One reason cryptocurrency "wont work" (admittedly vague term, but I'm happy to
shoot down any definition of "work" you have because I think they are truly
useless outside of a tiny portion of people with very specific needs) is
simple specialization of labor: people do not want to be engaged in the
process of running a currency or a government, which is why, among many other
reasons, banks and representative governments exist. And you see this pattern
already repeated with crypto where any meaningfully large currency has
extremely concentrated ownership. This is just swapping one set of large,
monolithic bankers for another one.

Another reason cryptocurrency "wont work" is that everything it depends on is
completely derivative of political and technical systems that are designed to
prevent decentralized control. The internet exists on networks owned by
companies like Verizon, on computers owned by Amazon, and is regulated by the
US government. If cryptocurrency was going to be truly revolutionary in anyway
the US federal government (and others) already have multiple built in kill
switches for it. Sure you can cold store your hashes (even though we all know
most people just have Coinbase wallets), but the utility of the network is
trivial to compromise or destroy for a state level actor. And as an aside:
most crypto is actually regressive from a privacy/personal liberty standpoint
when compared with cash, or even the current banking system in many ways.

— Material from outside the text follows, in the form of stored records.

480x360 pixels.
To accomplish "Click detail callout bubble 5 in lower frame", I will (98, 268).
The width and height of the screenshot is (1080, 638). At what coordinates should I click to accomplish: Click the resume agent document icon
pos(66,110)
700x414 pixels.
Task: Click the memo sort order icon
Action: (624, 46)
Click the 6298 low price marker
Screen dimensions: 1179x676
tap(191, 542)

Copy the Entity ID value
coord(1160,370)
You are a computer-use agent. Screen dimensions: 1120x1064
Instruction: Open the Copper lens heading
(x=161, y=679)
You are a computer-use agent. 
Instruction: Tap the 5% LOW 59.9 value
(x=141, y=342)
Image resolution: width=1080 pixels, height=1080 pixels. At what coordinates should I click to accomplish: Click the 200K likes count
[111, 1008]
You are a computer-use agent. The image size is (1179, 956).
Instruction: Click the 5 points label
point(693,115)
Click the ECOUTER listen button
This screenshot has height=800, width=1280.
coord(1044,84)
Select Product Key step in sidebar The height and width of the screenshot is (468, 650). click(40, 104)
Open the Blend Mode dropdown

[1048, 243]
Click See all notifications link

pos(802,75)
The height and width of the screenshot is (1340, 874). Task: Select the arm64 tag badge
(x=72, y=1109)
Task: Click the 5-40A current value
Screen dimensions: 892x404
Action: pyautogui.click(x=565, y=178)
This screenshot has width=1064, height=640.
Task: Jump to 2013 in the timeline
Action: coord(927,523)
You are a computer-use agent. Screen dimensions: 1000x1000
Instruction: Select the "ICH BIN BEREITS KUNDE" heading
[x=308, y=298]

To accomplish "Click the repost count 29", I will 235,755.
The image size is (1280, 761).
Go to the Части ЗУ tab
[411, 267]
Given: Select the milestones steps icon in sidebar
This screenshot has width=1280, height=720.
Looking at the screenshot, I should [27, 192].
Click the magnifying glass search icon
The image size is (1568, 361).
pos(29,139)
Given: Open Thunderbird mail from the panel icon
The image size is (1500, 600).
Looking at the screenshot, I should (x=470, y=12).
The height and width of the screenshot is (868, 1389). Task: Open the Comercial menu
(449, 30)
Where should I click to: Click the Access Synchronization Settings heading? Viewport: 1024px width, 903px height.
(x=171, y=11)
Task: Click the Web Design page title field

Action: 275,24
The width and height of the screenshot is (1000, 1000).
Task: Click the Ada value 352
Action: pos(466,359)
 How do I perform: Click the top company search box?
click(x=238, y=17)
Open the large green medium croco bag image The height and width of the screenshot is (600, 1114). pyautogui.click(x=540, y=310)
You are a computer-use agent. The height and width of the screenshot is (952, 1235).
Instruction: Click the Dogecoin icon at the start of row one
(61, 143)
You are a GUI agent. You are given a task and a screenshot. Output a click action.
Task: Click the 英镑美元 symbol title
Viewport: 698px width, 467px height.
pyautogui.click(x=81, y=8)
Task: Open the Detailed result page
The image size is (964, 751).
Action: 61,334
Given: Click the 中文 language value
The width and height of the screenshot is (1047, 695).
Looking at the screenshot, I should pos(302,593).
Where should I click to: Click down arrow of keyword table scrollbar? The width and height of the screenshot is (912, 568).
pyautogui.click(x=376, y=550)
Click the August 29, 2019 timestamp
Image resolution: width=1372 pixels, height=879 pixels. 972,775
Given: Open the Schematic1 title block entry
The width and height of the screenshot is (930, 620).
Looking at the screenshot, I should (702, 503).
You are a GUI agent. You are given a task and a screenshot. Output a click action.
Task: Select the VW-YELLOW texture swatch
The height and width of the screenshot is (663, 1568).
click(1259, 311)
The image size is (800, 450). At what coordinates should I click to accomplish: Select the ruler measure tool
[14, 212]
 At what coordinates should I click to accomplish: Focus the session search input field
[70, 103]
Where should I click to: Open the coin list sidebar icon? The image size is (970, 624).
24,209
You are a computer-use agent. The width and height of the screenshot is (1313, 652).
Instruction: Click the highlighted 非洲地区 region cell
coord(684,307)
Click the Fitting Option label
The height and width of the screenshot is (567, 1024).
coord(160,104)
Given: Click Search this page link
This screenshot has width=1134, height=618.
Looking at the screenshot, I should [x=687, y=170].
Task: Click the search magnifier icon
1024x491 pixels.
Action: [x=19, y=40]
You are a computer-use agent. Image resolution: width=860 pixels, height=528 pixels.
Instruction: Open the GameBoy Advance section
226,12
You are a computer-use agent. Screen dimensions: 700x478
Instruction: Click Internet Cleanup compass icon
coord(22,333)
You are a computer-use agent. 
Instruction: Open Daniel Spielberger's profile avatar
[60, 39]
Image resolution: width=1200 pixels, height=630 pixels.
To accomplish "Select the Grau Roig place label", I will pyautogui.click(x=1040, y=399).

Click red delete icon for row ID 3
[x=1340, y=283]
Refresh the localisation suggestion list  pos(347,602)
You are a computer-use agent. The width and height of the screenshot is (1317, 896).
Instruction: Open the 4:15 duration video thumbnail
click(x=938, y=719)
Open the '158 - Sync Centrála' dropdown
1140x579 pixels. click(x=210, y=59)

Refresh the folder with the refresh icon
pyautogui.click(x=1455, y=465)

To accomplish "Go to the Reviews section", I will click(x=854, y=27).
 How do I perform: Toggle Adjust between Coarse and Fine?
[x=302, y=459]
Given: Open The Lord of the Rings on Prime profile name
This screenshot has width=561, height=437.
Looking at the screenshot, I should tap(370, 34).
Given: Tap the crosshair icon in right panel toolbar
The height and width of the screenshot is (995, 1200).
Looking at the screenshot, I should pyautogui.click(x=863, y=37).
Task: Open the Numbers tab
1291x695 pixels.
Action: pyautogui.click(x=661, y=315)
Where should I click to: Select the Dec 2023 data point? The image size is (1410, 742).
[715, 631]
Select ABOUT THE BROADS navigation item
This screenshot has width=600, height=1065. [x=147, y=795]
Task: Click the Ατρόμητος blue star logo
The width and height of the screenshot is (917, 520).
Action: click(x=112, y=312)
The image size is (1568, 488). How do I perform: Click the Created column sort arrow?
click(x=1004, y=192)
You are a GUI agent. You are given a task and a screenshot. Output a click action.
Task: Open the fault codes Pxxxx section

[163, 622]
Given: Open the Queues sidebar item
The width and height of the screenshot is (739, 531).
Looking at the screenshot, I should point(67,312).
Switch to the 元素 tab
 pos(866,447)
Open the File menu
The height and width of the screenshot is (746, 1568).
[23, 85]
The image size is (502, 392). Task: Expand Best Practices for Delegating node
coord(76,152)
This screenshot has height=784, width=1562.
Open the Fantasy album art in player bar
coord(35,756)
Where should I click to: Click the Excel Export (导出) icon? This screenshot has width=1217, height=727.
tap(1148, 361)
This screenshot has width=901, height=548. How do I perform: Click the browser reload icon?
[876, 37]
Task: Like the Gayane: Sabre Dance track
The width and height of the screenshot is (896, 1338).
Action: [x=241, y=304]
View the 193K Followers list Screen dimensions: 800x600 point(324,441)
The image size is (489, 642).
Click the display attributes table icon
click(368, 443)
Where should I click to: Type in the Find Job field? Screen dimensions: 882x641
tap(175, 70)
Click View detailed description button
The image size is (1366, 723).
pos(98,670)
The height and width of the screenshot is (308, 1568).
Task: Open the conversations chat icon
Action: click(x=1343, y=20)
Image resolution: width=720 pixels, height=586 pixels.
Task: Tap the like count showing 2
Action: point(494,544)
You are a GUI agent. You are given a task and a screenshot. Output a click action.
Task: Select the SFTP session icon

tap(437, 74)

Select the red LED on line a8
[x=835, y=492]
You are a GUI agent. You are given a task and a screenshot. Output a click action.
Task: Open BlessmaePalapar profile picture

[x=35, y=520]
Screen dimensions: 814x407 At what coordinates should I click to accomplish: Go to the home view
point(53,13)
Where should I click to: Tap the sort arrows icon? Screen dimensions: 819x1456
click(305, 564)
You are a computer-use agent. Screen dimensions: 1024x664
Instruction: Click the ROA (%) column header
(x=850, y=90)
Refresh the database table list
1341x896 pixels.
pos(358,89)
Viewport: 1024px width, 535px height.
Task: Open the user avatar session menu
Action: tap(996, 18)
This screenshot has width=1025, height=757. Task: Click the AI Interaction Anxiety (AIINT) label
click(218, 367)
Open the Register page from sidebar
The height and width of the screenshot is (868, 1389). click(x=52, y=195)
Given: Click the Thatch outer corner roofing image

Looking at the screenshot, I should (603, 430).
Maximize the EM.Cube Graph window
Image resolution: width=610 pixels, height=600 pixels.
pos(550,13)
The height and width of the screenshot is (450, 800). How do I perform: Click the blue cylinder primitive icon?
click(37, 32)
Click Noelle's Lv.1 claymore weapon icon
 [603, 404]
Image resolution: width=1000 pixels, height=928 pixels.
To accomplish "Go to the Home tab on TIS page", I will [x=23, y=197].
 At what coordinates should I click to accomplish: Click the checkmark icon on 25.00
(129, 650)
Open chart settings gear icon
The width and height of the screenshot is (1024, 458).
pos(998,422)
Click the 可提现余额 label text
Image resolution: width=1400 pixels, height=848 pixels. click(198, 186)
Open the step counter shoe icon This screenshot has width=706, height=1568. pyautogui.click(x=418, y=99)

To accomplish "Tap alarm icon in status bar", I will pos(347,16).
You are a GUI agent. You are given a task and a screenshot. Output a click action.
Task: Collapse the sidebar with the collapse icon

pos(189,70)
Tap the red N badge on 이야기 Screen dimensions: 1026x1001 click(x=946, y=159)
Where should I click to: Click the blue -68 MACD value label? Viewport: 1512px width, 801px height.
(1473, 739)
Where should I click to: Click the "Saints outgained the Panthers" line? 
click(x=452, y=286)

One more reason crypto "wont work" is that I just haven't heard a single use
case for it. The classic "remittances" use case _makes no sense_ because you
still have to change the crypto for real currency, which is where the cost is,
(yes, only until the currency is meaningfully bootstrapped, let me know when
that happens). You don't pay Western Union 15% to flip bits in their servers,
you pay them 15% because they put a guy with a gun next to the actual money in
the relatively less safe country you are sending money to.

I will remind you that Lehman Brothers was worth about $70B at its peak, in a
_highly_ regulated market. $100B is big but far stranger things have happened
than an unregulated public market being wrong about things this size. The
incentives to pump something like this up are massive, and the market is
irrational in the short and medium term. There are a LOT of really rich people
out there who feel like if they hadn't missed "the internet" they could be
even richer, and we managed to convince them crypto might be the next
internet. To your point: that in and of itself, from a sociological
perspective, is _fascinating_.

I do have strong opinions, but they are held loosely and they are ones I hope
to be wrong about, so I'm open to discussion.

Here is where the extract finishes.